Akibat peristiwa nahas tersebut, satu orang dilaporkan meninggal dunia. Selain itu, empat orang lainnya mengalami luka parah dan segera dilarikan ke fasilitas medis terdekat.
Seluruh korban yang terdampak kecelakaan segera mendapatkan penanganan medis. Mereka dibawa ke Rumah Sakit Umum Daerah (RSUD) dr. Soebarkat Tjitrodarmodjo, Kota Salatiga, untuk perawatan lebih lanjut.
Kasat Lantas Polres Salatiga, AKP Henry Sulistyanta, mengemukakan dugaan awal mengenai penyebab kecelakaan tersebut. Menurutnya, insiden ini diduga kuat dipicu oleh masalah teknis pada kendaraan.
"Truk dari arah Cebongan menuju Blotongan, sebelum menabrak sempat klakson kencang, namun karena bertepatan dengan jam pulang kerja, lalu lintas padat, kecelakaan tak terhindarkan," ungkap AKP Henry Sulistyanta.
Keterangan lebih lanjut dari AKP Henry Sulistyanta menjelaskan bahwa truk dengan nomor polisi B 9072 SM tersebut mengalami kendala pada sistem pengeremannya. Hal ini menyebabkan pengemudi kehilangan kendali atas laju kendaraan.
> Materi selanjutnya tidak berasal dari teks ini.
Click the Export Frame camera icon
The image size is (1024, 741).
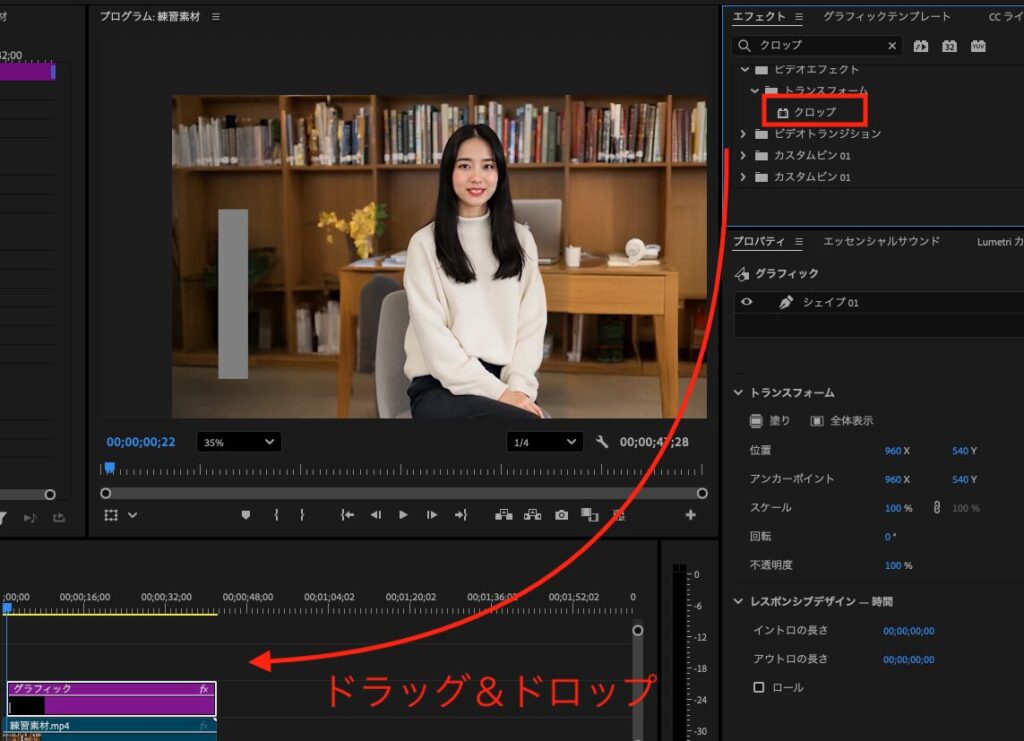(x=563, y=515)
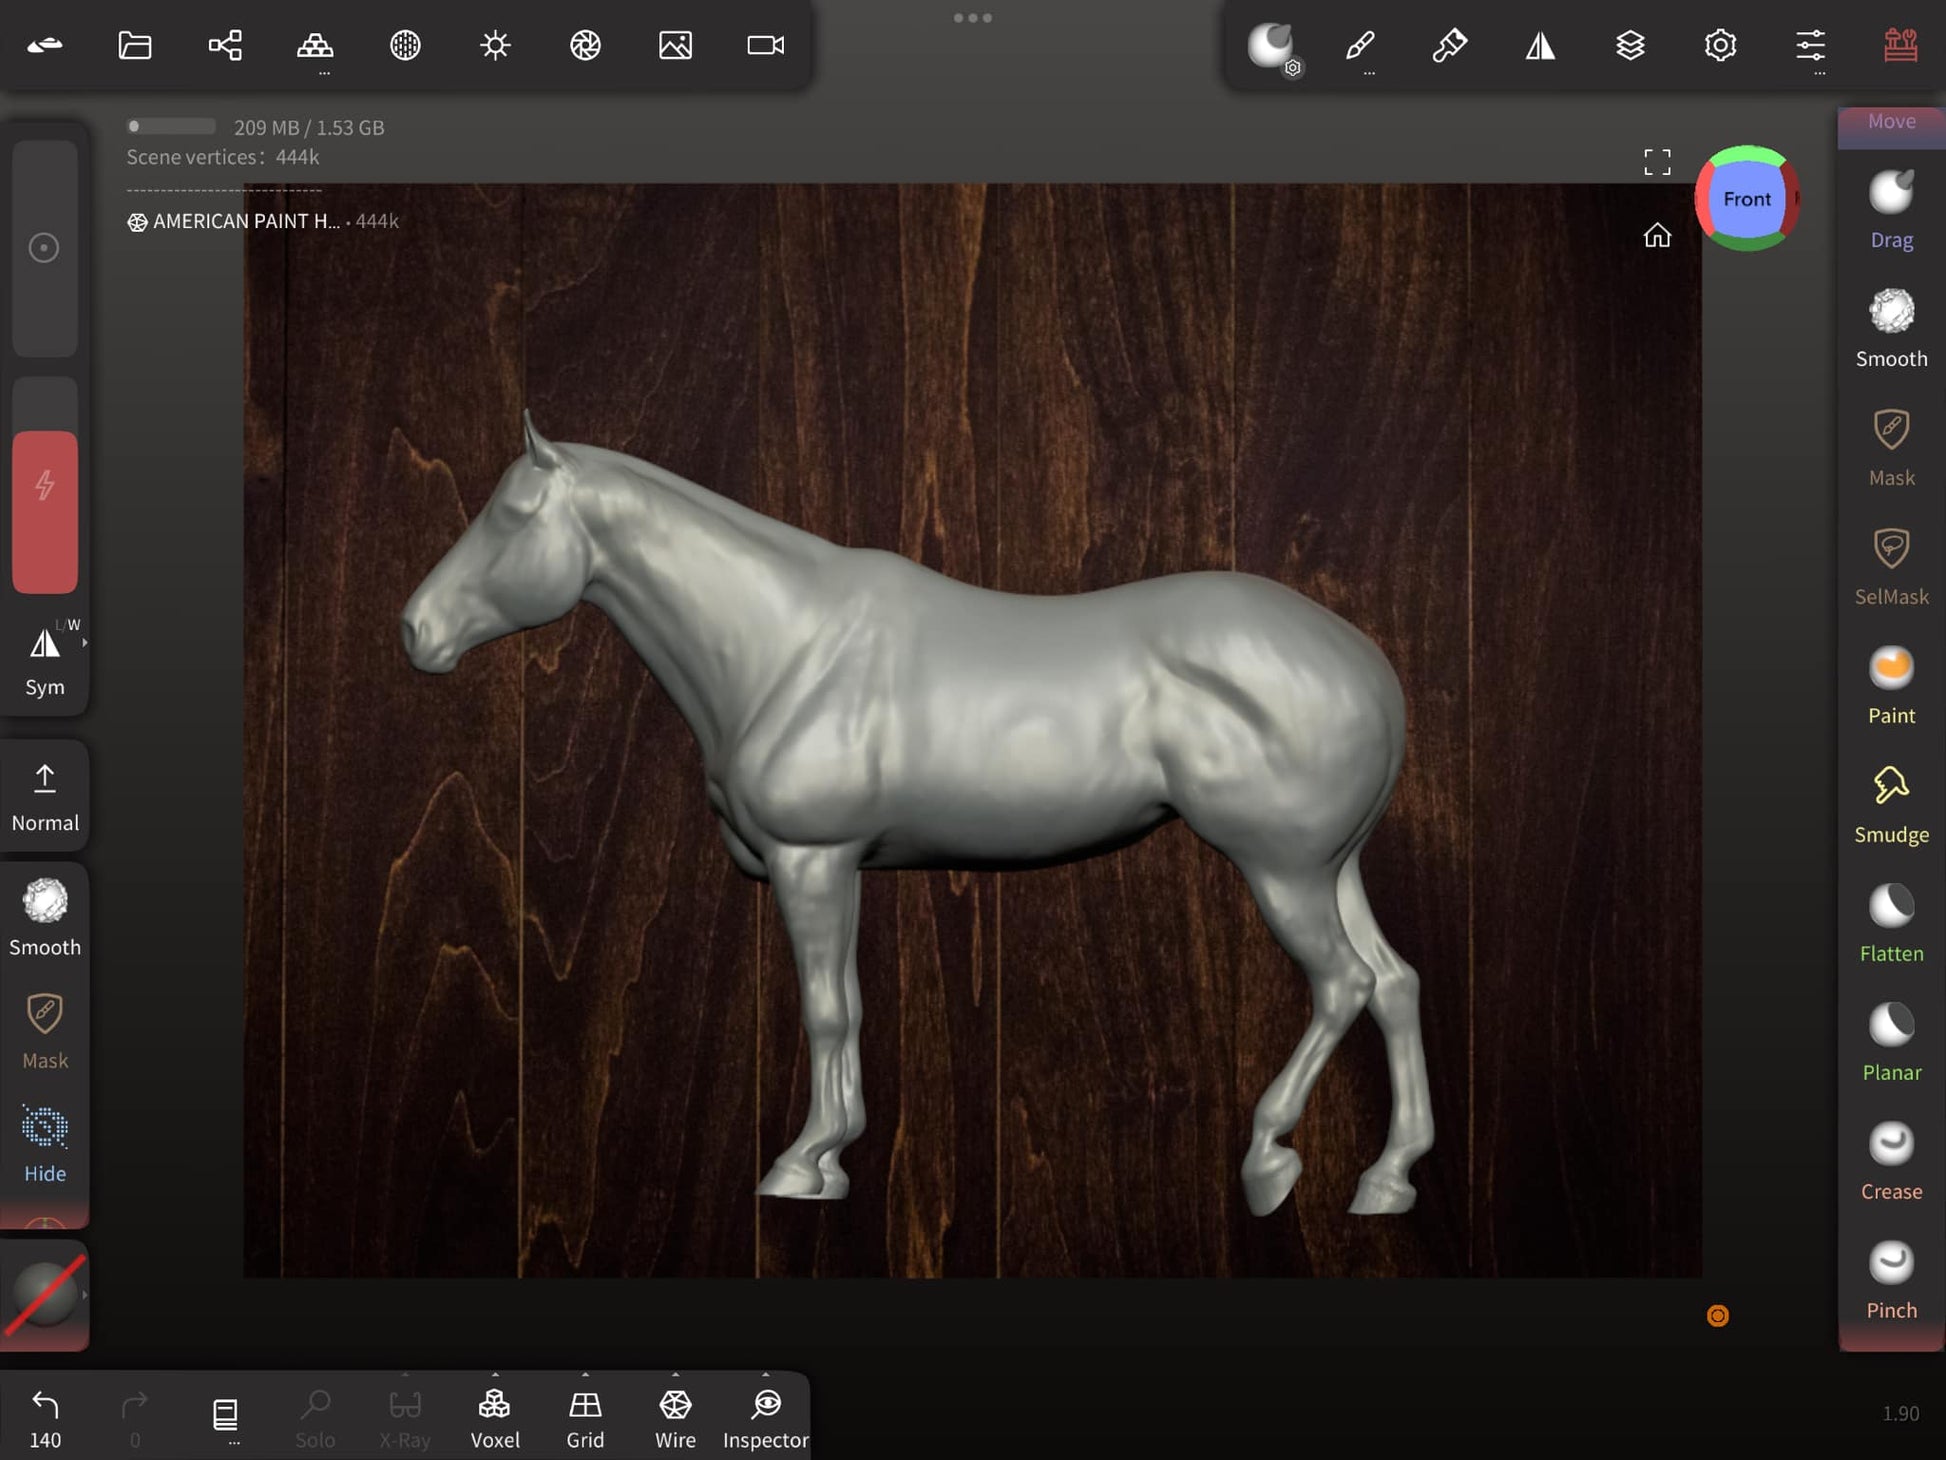Toggle Grid visibility
Image resolution: width=1946 pixels, height=1460 pixels.
585,1417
Dalam kondisi yang tak terkendali, truk tronton tersebut kemudian menabrak tiga unit sepeda motor yang berada di jalurnya. Tabrakan beruntun ini menambah parahnya dampak kecelakaan yang terjadi.
"Kecelakaan ini diduga kuat akibat rem blong pada truk tronton tersebut," jelas AKP Henry Sulistyanta.
Dikutip dari Kompas.com, AKP Henry Sulistyanta menambahkan bahwa situasi lalu lintas saat kejadian sangat padat. Hal ini disebabkan bertepatan dengan jam pulang kerja, yang membuat upaya pencegahan kecelakaan menjadi sangat sulit.